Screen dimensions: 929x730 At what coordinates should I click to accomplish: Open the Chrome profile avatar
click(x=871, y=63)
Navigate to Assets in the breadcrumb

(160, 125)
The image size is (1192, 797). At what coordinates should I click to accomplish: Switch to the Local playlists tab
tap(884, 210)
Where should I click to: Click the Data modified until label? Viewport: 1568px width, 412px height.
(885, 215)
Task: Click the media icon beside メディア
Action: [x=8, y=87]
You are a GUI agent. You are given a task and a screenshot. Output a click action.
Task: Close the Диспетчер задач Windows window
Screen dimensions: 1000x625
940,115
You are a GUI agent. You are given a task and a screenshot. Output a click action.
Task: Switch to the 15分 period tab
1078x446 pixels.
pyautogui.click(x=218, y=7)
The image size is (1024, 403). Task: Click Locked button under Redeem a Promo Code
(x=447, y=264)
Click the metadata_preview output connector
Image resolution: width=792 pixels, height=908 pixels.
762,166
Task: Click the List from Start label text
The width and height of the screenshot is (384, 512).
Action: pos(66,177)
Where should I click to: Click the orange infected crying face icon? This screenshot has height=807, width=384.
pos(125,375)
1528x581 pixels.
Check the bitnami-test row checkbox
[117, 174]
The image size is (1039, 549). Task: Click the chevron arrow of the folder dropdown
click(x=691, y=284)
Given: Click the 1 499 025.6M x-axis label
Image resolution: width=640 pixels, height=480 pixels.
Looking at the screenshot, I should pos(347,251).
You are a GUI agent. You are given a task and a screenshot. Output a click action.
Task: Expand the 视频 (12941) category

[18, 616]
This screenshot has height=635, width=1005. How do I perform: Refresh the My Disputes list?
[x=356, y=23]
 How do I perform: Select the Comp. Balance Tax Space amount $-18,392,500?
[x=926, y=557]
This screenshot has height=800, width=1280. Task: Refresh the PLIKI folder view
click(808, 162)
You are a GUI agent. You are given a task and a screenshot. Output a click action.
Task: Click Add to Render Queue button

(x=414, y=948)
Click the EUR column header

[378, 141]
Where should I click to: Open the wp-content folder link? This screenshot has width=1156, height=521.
———
- Task brief -
Set down the data above once more so that nothing differs from the original.

- Solution -
Screen dimensions: 929x730 At what coordinates should I click to accomplish: Open the Chrome profile avatar
click(x=871, y=63)
Navigate to Assets in the breadcrumb

(160, 125)
The image size is (1192, 797). At what coordinates should I click to accomplish: Switch to the Local playlists tab
tap(884, 210)
Where should I click to: Click the Data modified until label? Viewport: 1568px width, 412px height.
(885, 215)
Task: Click the media icon beside メディア
Action: [x=8, y=87]
You are a GUI agent. You are given a task and a screenshot. Output a click action.
Task: Close the Диспетчер задач Windows window
Screen dimensions: 1000x625
940,115
You are a GUI agent. You are given a task and a screenshot. Output a click action.
Task: Switch to the 15分 period tab
1078x446 pixels.
pyautogui.click(x=218, y=7)
The image size is (1024, 403). Task: Click Locked button under Redeem a Promo Code
(x=447, y=264)
Click the metadata_preview output connector
Image resolution: width=792 pixels, height=908 pixels.
762,166
Task: Click the List from Start label text
The width and height of the screenshot is (384, 512).
Action: pos(66,177)
Where should I click to: Click the orange infected crying face icon? This screenshot has height=807, width=384.
pos(125,375)
1528x581 pixels.
Check the bitnami-test row checkbox
[117, 174]
The image size is (1039, 549). Task: Click the chevron arrow of the folder dropdown
click(x=691, y=284)
Given: Click the 1 499 025.6M x-axis label
Image resolution: width=640 pixels, height=480 pixels.
Looking at the screenshot, I should pos(347,251).
You are a GUI agent. You are given a task and a screenshot. Output a click action.
Task: Expand the 视频 (12941) category

[18, 616]
This screenshot has height=635, width=1005. How do I perform: Refresh the My Disputes list?
[x=356, y=23]
 How do I perform: Select the Comp. Balance Tax Space amount $-18,392,500?
[x=926, y=557]
This screenshot has height=800, width=1280. Task: Refresh the PLIKI folder view
click(808, 162)
You are a GUI agent. You are given a task and a screenshot. Output a click action.
Task: Click Add to Render Queue button

(x=414, y=948)
Click the EUR column header

[378, 141]
Where should I click to: Open the wp-content folder link? This screenshot has width=1156, height=521.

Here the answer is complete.